How to Build Any AI Automation from Start to Finish

A comprehensive guide to creating AI automations, even without coding experience

By Kayhan Kaptan - Medical Physics, Quality Control, Data Science and Automation

Are you an aspiring tech blogger or technical writer, staring blankly at your screen, wondering where to begin your next automation or AI agent project, especially when a client is waiting? This guide will walk you through a proven method to create any AI automation from A to Z, even if you’re starting from scratch with no coding knowledge.

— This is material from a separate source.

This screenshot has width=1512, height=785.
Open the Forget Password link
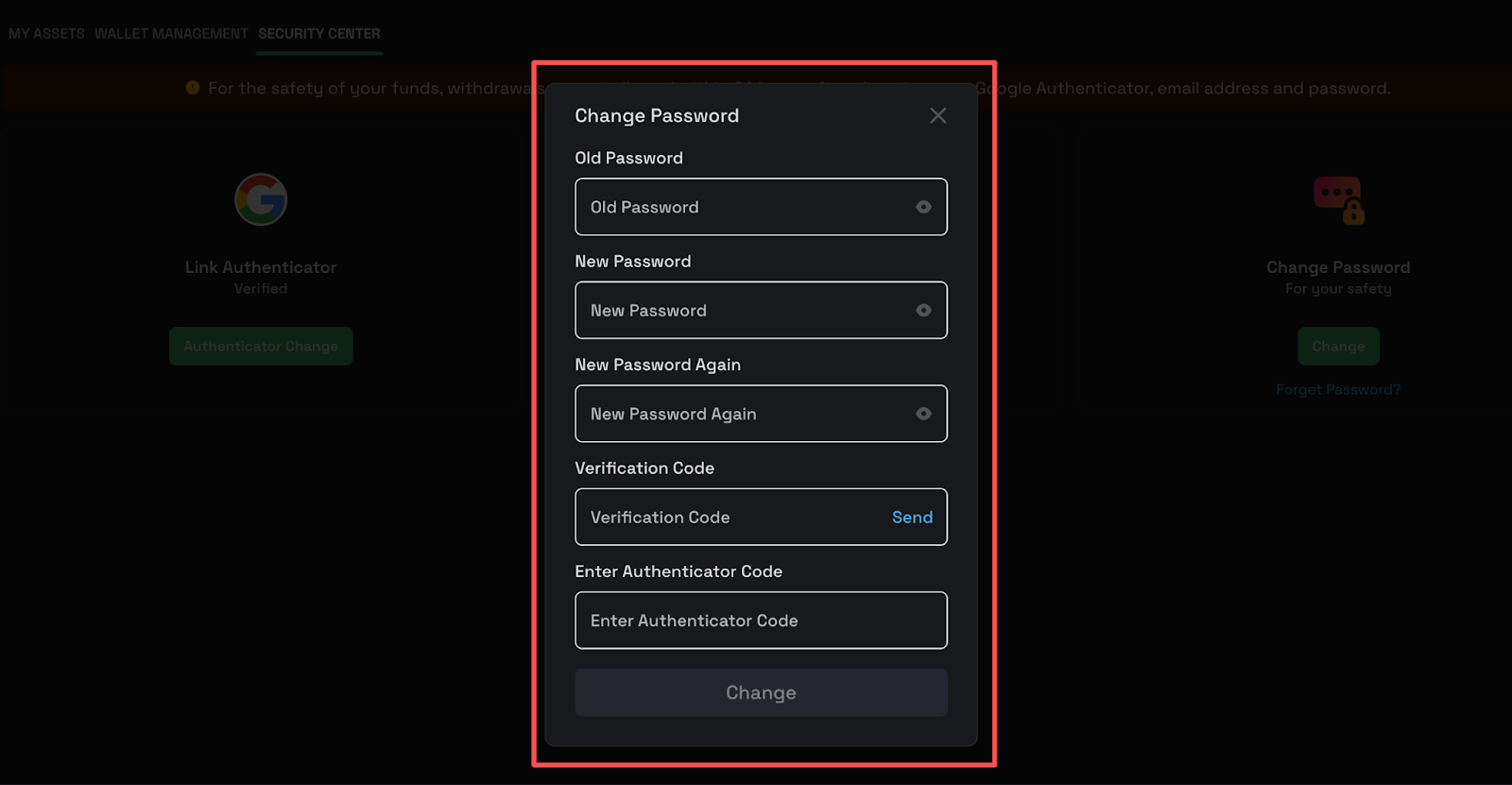point(1338,389)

The Three-Step Method for AI Automation

Whether you’re building a simple automation, an AI-powered automation, or an entire AI agent, the process remains consistent:

  1. Design and Schematic Creation: Clarify your ideas by drawing a diagram. This helps visualize the entire process, from input to output, and identify the components needed.
  2. Testing and Research: Experiment with unfamiliar components, APIs, or tools. This step is crucial for understanding how different parts of your automation will interact and selecting the best options based on performance, cost, and reliability.
  3. Construction: Only after thorough design and testing should you begin building. This iterative approach minimizes errors and ensures a robust solution.

This method applies whether you’re using no-code tools like n8n or Make, or diving into full-scale development. Developers follow a similar path: diagramming, testing unknown elements, and then building.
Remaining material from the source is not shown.